# DIRECTIVE:
Rewrite the lines starting at the very first line and ending at the line containing "The height and", switching "screenshot" to "screen image" and leaving everything else the same.

(Stored items)
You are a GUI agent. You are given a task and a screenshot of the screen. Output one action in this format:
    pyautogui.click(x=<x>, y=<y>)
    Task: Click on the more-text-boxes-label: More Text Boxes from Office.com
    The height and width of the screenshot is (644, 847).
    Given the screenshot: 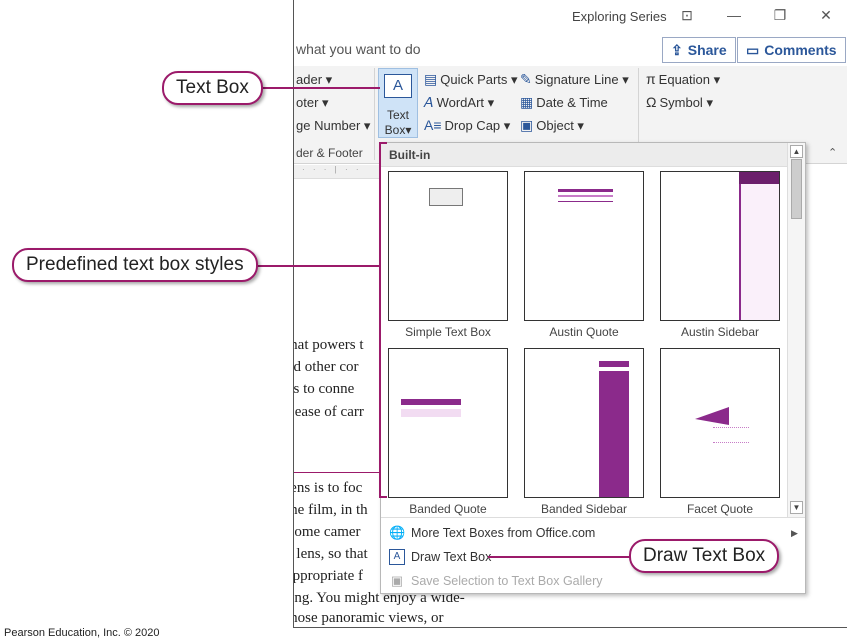 What is the action you would take?
    pyautogui.click(x=504, y=533)
    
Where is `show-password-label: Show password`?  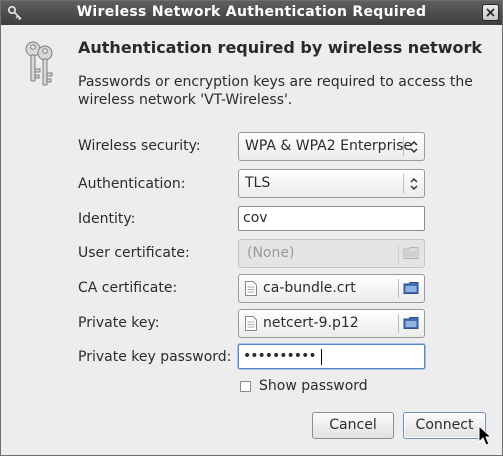 show-password-label: Show password is located at coordinates (314, 386).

# EXERCISE RESULT:
You are a GUI agent. You are given a task and a screen image of the screen. Output one action in this format:
    pyautogui.click(x=<x>, y=<y>)
    Task: Click on the more-text-boxes-label: More Text Boxes from Office.com
    The height and width of the screen image is (644, 847).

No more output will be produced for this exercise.